## Extracting Activations on Reasoning Examples

In [2]:
import platform
platform.python_version()

'3.11.13'

In [None]:
import os
os.environ['CUDA_VISIBLE_DEVICES'] = '0'

import numpy as np 
import pandas as pd 

import torch

import pickle

**Load first 50k samples from Llama-Nemotron-Post-Training-Dataset (SFT/math)**

In [None]:
from datasets import load_dataset
from itertools import islice

# Load a dataset in streaming mode to get an IterableDataset
dataset = load_dataset("nvidia/Llama-Nemotron-Post-Training-Dataset", 'SFT', split="math", streaming=True)

In [4]:
# Define how many rows you want
num_rows_to_take = 50000

# Create an iterator that yields the first k samples
first_k_samples_iterator = islice(dataset, num_rows_to_take)

# Convert the iterator to a list to see the results
first_k_samples_list = list(first_k_samples_iterator)

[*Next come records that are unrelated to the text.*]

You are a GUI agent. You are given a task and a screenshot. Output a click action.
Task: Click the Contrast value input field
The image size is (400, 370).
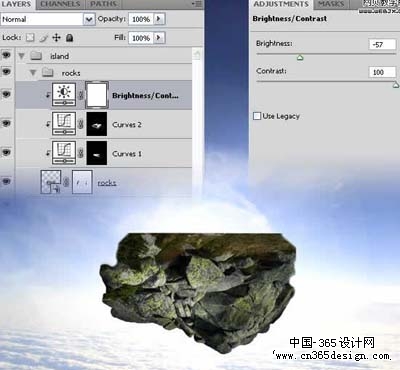click(382, 72)

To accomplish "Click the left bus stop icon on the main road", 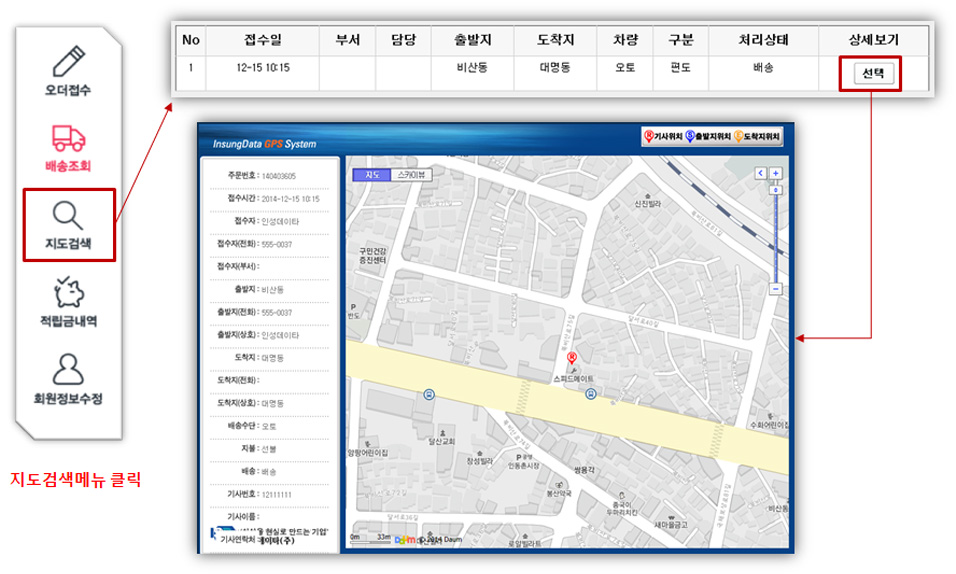I will click(429, 394).

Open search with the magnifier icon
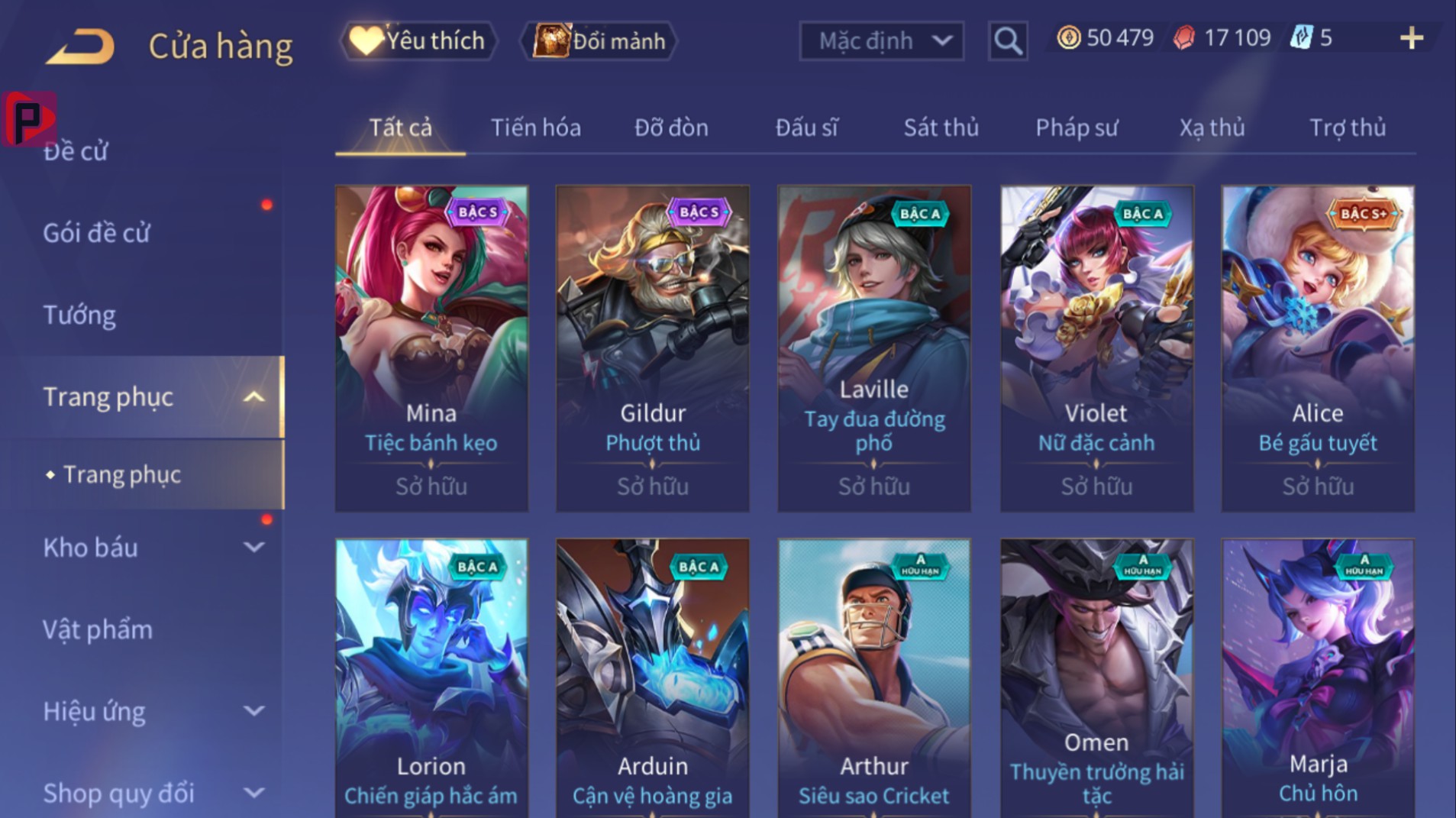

**Contatenating problems and answers**

In [6]:
qa = []
dataset = first_k_samples_list
for i in range(len(dataset)):
    qa.append(str(dataset[i]['input'][0])+dataset[i]['output'])
len(qa)

50000

In [7]:
qa[0]

"{'role': 'user', 'content': 'Solve the following math problem. Make sure to put the answer (and only answer) inside \\\\boxed{}.\\n\\nSketch the graph of the function $g(x) = \\\\ln(x^5 + 5) - x^3$.'}<think>\nOkay, so I need to sketch the graph of the function g(x) = ln(x⁵ + 5) - x³. Hmm, let me think about how to approach this. I remember that sketching functions usually involves finding key points like intercepts, asymptotes, critical points for increasing/decreasing behavior, inflection points for concavity, and maybe some symmetry. Let me start by breaking down the function.\n\nFirst, the function is a combination of a logarithmic function and a polynomial. The natural log term is ln(x⁵ + 5), and then subtracting x³. Let me consider the domain first. Since ln(x⁵ + 5) is part of the function, the argument of the logarithm must be positive. So x⁵ + 5 > 0. Let's solve that:\n\nx⁵ + 5 > 0\nx⁵ > -5\nx > (-5)^(1/5)\n\nCalculating (-5)^(1/5)... since the fifth root of a negative number i

**Extract the hidden states of the model**

- mean-pooling over all tokens after <BOS>

- discarding the first and last layer

In [None]:
from transformers import AutoTokenizer, AutoModelForCausalLM


# MODEL_ID = "Qwen/Qwen2.5-0.5B-Instruct"
# MODEL_ID = "meta-llama/Meta-Llama-3-8B-Instruct"
MODEL_ID = "meta-llama/Llama-3.2-1B-Instruct"

maxlen = 8000

# Load tokenizer and model
tokenizer = AutoTokenizer.from_pretrained(MODEL_ID)
model = AutoModelForCausalLM.from_pretrained(
    MODEL_ID,
    device_map="auto" # Automatically loads to GPU if available
)

# Set up a pad token if the model doesn't have one (like Gemma)
if tokenizer.pad_token is None:
    tokenizer.pad_token = tokenizer.eos_token


import torch

bs = 1
gradsc = []

from tqdm import tqdm

for i in tqdm(range(len(qa)//bs+1)):
    if len(qa) == i*bs:
        break
    text_seq = qa[i*bs:(i+1)*bs]
    
    # Tokenize the input
    # We use padding=True and return_tensors="pt" for batch processing,
    # even if it's just one sequence.
    inputs = tokenizer(
        text_seq, 
        return_tensors="pt", 
        padding=True, 
        max_length=maxlen,
        truncation=True
    ).to(model.device)
    
    
    
    # Run the model
    # This is the key step
    with torch.no_grad():
        outputs = model(
            **inputs,
            output_hidden_states=True,
            output_attentions=True
        )
    
    # A tuple of (num_layers + 1) tensors
    hidden_states = outputs.hidden_states
    
    # print(f"Number of hidden layers (plus embeddings): {len(hidden_states)}")
    
    # Get the initial embeddings (layer 0)
    # Shape: [batch_size, seq_len, hidden_dim]
    embeddings = hidden_states[0]
    # print(f"Embeddings shape: {embeddings.shape}")
    
    # Get the final layer's hidden states (output of the last transformer block)
    last_hidden_state = hidden_states[-1]
    # print(f"Last hidden state shape: {last_hidden_state.shape}")

    
    # pad_token_id = 151643    # qwen2.5
    # 128009    # llama3.2
    pcs = np.zeros(inputs['input_ids'].shape[0])
    maxlen = 8000

    ls = inputs['input_ids'].shape[1]
    gradsc.append(torch.mean(torch.concat(hidden_states[1:24], dim=2)[:,1:maxlen,:], axis=1).cpu())

In [None]:
gradmat = torch.stack(gradsc).squeeze()
gradmat.shape

In [None]:
with open("./l3b1-nemo50k-gradmat.pkl", "wb") as f:
    pickle.dump(gradmat, f, protocol=4)